Researchers at MIT have developed an advanced microfluidic system that encompasses tissues from up to 10 organs. The device allows scientists to test the effects of drug candidates on multiple organ systems simultaneously. Screening drug candidates in this way reduces the chance of unexpected side-effects during subsequent clinical trials, and reduces the need for animal testing.
At present, drug candidates are routinely screened in animals, but this approach has several limitations. Drugs that have a therapeutic effect in animals may not work in humans, and similarly, side-effects may not be present in animals but arise when researchers administer a drug to humans.
“Animals do not represent people in all the facets that you need to develop drugs and understand disease,” said Linda Griffith, a researcher involved in the study. “That is becoming more and more apparent as we look across all kinds of drugs. A lot of the time you don’t see problems with a drug, particularly something that might be widely prescribed, until it goes on the market.”

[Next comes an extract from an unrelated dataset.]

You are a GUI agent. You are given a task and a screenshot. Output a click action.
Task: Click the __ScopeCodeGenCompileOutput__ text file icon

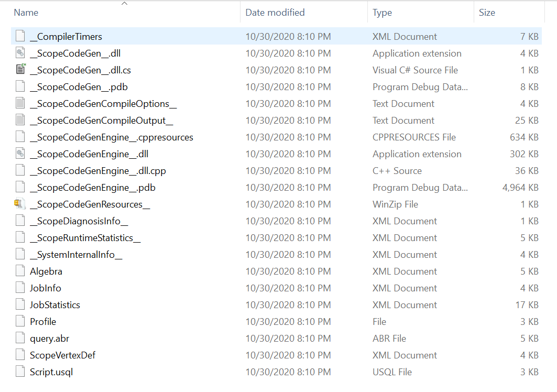[20, 121]
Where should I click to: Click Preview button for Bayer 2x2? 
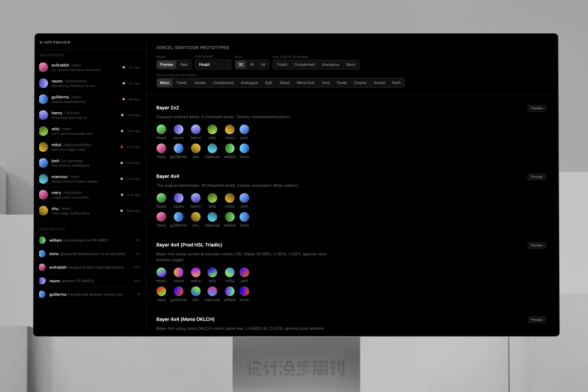tap(537, 108)
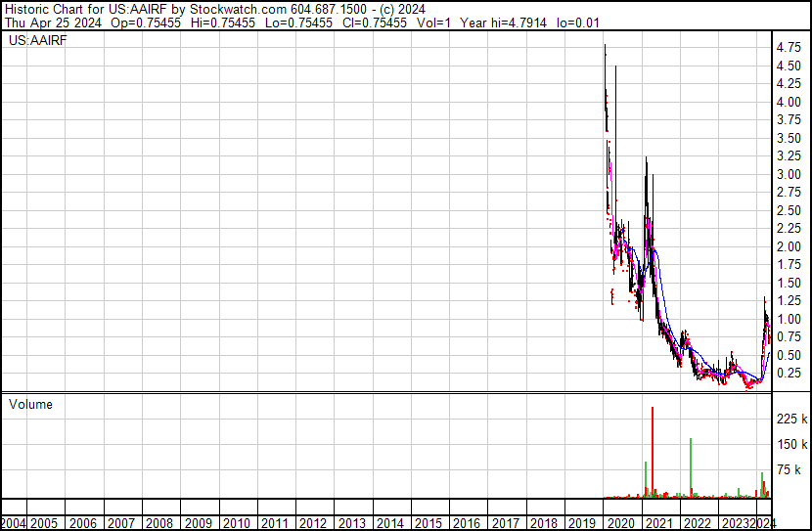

An alternative approach is to culture human tissues from specific organs on a microfluidic chip, to create a system that more closely mimics human physiology. However, so far, no-one has managed to culture more than a few different tissues on the same chip, making it impossible to get an understanding of how a drug candidate might affect multiple organ systems in one test.
The MIT team has developed a new microfluidic system in which they can culture up to 10 tissue types simultaneously, consisting of clusters of 1–2 million cells each. Most microfluidic systems are enclosed, making it difficult to manipulate the cells and take samples for analysis. The new chip is an open system, and incorporates several pumps that move fluid among the different organ systems, mimicking the circulatory system.
To date, the research team has cultured skin, lung, gut, liver, endometrium, heart, pancreas, brain, kidney, and skeletal muscle tissue samples in the chip, and have used primary cells derived directly from patients, making their results more clinically relevant. The team tested the system by delivering a drug to gastrointestinal tissue in the chip, mimicking a patient taking the drug orally, and monitored where the drug traveled among the other tissues on the chip, its effect on those tissues, and how it was broken down.
“An advantage of our platform is that we can scale it up or down and accommodate a lot of different configurations,” said Griffith. “I think the field is going to go through a transition where we start to get more information out of a three-organ or four-organ system, and it will start to become cost-competitive because the information you’re getting is so much more valuable.”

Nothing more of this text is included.